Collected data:

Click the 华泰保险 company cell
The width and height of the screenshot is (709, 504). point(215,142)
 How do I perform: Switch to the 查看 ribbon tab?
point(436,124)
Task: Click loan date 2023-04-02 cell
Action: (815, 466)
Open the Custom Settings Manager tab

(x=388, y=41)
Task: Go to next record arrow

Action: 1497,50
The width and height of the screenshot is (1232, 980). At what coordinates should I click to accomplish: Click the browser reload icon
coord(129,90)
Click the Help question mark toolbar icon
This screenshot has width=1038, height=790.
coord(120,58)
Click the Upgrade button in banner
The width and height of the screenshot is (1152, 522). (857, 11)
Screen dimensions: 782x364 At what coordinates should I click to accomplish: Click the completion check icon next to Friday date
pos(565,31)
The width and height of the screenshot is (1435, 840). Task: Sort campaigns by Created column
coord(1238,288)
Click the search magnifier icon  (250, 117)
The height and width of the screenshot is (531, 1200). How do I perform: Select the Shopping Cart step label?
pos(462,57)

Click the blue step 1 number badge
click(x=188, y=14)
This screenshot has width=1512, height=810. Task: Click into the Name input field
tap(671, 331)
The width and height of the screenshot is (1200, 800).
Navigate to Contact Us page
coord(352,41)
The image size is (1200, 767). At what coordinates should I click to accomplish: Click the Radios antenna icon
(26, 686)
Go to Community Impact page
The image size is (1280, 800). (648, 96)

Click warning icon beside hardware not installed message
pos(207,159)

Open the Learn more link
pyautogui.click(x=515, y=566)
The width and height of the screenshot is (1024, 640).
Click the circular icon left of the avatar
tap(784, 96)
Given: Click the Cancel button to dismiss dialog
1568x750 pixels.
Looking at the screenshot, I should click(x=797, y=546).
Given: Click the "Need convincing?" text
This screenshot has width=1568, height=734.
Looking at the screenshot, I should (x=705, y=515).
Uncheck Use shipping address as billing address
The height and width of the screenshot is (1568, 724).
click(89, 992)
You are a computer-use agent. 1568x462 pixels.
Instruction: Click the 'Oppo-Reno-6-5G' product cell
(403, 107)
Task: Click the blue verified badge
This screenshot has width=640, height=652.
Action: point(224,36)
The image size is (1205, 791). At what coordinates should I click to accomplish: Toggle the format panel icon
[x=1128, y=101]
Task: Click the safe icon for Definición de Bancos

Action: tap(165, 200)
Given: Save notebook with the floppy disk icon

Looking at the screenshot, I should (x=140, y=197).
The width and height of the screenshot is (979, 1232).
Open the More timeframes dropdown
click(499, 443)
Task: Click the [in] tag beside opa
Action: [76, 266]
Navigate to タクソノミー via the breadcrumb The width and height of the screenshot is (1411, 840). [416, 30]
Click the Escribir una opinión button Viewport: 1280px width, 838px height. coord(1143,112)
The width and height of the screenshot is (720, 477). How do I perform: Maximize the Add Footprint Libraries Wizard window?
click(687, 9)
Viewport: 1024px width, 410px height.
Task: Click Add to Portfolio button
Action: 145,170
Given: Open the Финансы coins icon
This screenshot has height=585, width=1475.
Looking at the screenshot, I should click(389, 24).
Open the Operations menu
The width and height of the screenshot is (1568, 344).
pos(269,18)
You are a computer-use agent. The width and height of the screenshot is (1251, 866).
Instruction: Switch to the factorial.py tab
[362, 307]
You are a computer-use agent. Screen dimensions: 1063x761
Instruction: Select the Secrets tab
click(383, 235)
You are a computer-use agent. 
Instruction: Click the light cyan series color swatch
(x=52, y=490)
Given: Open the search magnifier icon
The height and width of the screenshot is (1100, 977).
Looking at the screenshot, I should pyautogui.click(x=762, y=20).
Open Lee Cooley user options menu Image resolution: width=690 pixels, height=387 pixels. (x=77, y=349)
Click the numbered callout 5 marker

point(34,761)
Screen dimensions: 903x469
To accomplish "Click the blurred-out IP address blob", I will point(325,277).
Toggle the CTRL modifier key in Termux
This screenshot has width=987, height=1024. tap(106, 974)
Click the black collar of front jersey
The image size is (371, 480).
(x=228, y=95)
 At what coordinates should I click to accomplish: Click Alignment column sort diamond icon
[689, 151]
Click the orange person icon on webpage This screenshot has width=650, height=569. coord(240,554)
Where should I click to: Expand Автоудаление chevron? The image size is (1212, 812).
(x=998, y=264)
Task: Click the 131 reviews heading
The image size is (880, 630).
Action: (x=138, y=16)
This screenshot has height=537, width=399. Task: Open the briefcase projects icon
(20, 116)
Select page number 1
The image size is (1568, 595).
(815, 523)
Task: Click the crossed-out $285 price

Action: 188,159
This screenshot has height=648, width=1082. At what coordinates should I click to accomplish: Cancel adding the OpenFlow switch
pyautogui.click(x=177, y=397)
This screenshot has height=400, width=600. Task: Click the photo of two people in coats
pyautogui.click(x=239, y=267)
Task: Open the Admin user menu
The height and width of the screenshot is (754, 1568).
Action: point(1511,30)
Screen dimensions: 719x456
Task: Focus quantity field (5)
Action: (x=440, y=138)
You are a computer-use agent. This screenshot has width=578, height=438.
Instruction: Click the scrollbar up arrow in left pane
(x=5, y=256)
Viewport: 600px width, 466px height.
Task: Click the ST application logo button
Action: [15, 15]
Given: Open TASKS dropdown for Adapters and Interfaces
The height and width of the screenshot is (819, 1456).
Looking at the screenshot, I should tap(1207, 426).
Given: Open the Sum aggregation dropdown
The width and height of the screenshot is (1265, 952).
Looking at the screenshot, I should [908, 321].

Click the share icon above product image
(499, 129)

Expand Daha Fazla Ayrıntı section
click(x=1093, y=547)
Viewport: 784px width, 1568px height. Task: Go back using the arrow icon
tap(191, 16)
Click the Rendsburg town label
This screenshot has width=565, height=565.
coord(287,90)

Work to complete: Please transcribe the entries above exactly as written.

Output:
Click the 华泰保险 company cell
The width and height of the screenshot is (709, 504). point(215,142)
 How do I perform: Switch to the 查看 ribbon tab?
point(436,124)
Task: Click loan date 2023-04-02 cell
Action: (815, 466)
Open the Custom Settings Manager tab

(x=388, y=41)
Task: Go to next record arrow

Action: 1497,50
The width and height of the screenshot is (1232, 980). At what coordinates should I click to accomplish: Click the browser reload icon
coord(129,90)
Click the Help question mark toolbar icon
This screenshot has width=1038, height=790.
coord(120,58)
Click the Upgrade button in banner
The width and height of the screenshot is (1152, 522). (857, 11)
Screen dimensions: 782x364 At what coordinates should I click to accomplish: Click the completion check icon next to Friday date
pos(565,31)
The width and height of the screenshot is (1435, 840). Task: Sort campaigns by Created column
coord(1238,288)
Click the search magnifier icon  (250, 117)
The height and width of the screenshot is (531, 1200). How do I perform: Select the Shopping Cart step label?
pos(462,57)

Click the blue step 1 number badge
click(x=188, y=14)
This screenshot has width=1512, height=810. Task: Click into the Name input field
tap(671, 331)
The width and height of the screenshot is (1200, 800).
Navigate to Contact Us page
coord(352,41)
The image size is (1200, 767). At what coordinates should I click to accomplish: Click the Radios antenna icon
(26, 686)
Go to Community Impact page
The image size is (1280, 800). (648, 96)

Click warning icon beside hardware not installed message
pos(207,159)

Open the Learn more link
pyautogui.click(x=515, y=566)
The width and height of the screenshot is (1024, 640).
Click the circular icon left of the avatar
tap(784, 96)
Given: Click the Cancel button to dismiss dialog
1568x750 pixels.
Looking at the screenshot, I should click(x=797, y=546).
Given: Click the "Need convincing?" text
This screenshot has width=1568, height=734.
Looking at the screenshot, I should (x=705, y=515).
Uncheck Use shipping address as billing address
The height and width of the screenshot is (1568, 724).
click(89, 992)
You are a computer-use agent. 1568x462 pixels.
Instruction: Click the 'Oppo-Reno-6-5G' product cell
(403, 107)
Task: Click the blue verified badge
This screenshot has width=640, height=652.
Action: point(224,36)
The image size is (1205, 791). At what coordinates should I click to accomplish: Toggle the format panel icon
[x=1128, y=101]
Task: Click the safe icon for Definición de Bancos

Action: tap(165, 200)
Given: Save notebook with the floppy disk icon

Looking at the screenshot, I should (x=140, y=197).
The width and height of the screenshot is (979, 1232).
Open the More timeframes dropdown
click(499, 443)
Task: Click the [in] tag beside opa
Action: [76, 266]
Navigate to タクソノミー via the breadcrumb The width and height of the screenshot is (1411, 840). [416, 30]
Click the Escribir una opinión button Viewport: 1280px width, 838px height. coord(1143,112)
The width and height of the screenshot is (720, 477). How do I perform: Maximize the Add Footprint Libraries Wizard window?
click(687, 9)
Viewport: 1024px width, 410px height.
Task: Click Add to Portfolio button
Action: 145,170
Given: Open the Финансы coins icon
This screenshot has height=585, width=1475.
Looking at the screenshot, I should click(389, 24).
Open the Operations menu
The width and height of the screenshot is (1568, 344).
pos(269,18)
You are a computer-use agent. The width and height of the screenshot is (1251, 866).
Instruction: Switch to the factorial.py tab
[362, 307]
You are a computer-use agent. Screen dimensions: 1063x761
Instruction: Select the Secrets tab
click(383, 235)
You are a computer-use agent. 
Instruction: Click the light cyan series color swatch
(x=52, y=490)
Given: Open the search magnifier icon
The height and width of the screenshot is (1100, 977).
Looking at the screenshot, I should pyautogui.click(x=762, y=20).
Open Lee Cooley user options menu Image resolution: width=690 pixels, height=387 pixels. (x=77, y=349)
Click the numbered callout 5 marker

point(34,761)
Screen dimensions: 903x469
To accomplish "Click the blurred-out IP address blob", I will point(325,277).
Toggle the CTRL modifier key in Termux
This screenshot has width=987, height=1024. tap(106, 974)
Click the black collar of front jersey
The image size is (371, 480).
(x=228, y=95)
 At what coordinates should I click to accomplish: Click Alignment column sort diamond icon
[689, 151]
Click the orange person icon on webpage This screenshot has width=650, height=569. coord(240,554)
Where should I click to: Expand Автоудаление chevron? The image size is (1212, 812).
(x=998, y=264)
Task: Click the 131 reviews heading
The image size is (880, 630).
Action: (x=138, y=16)
This screenshot has height=537, width=399. Task: Open the briefcase projects icon
(20, 116)
Select page number 1
The image size is (1568, 595).
(815, 523)
Task: Click the crossed-out $285 price

Action: 188,159
This screenshot has height=648, width=1082. At what coordinates should I click to accomplish: Cancel adding the OpenFlow switch
pyautogui.click(x=177, y=397)
This screenshot has height=400, width=600. Task: Click the photo of two people in coats
pyautogui.click(x=239, y=267)
Task: Open the Admin user menu
The height and width of the screenshot is (754, 1568).
Action: point(1511,30)
Screen dimensions: 719x456
Task: Focus quantity field (5)
Action: (x=440, y=138)
You are a computer-use agent. This screenshot has width=578, height=438.
Instruction: Click the scrollbar up arrow in left pane
(x=5, y=256)
Viewport: 600px width, 466px height.
Task: Click the ST application logo button
Action: [15, 15]
Given: Open TASKS dropdown for Adapters and Interfaces
The height and width of the screenshot is (819, 1456).
Looking at the screenshot, I should tap(1207, 426).
Given: Open the Sum aggregation dropdown
The width and height of the screenshot is (1265, 952).
Looking at the screenshot, I should [908, 321].

Click the share icon above product image
(499, 129)

Expand Daha Fazla Ayrıntı section
click(x=1093, y=547)
Viewport: 784px width, 1568px height. Task: Go back using the arrow icon
tap(191, 16)
Click the Rendsburg town label
This screenshot has width=565, height=565.
coord(287,90)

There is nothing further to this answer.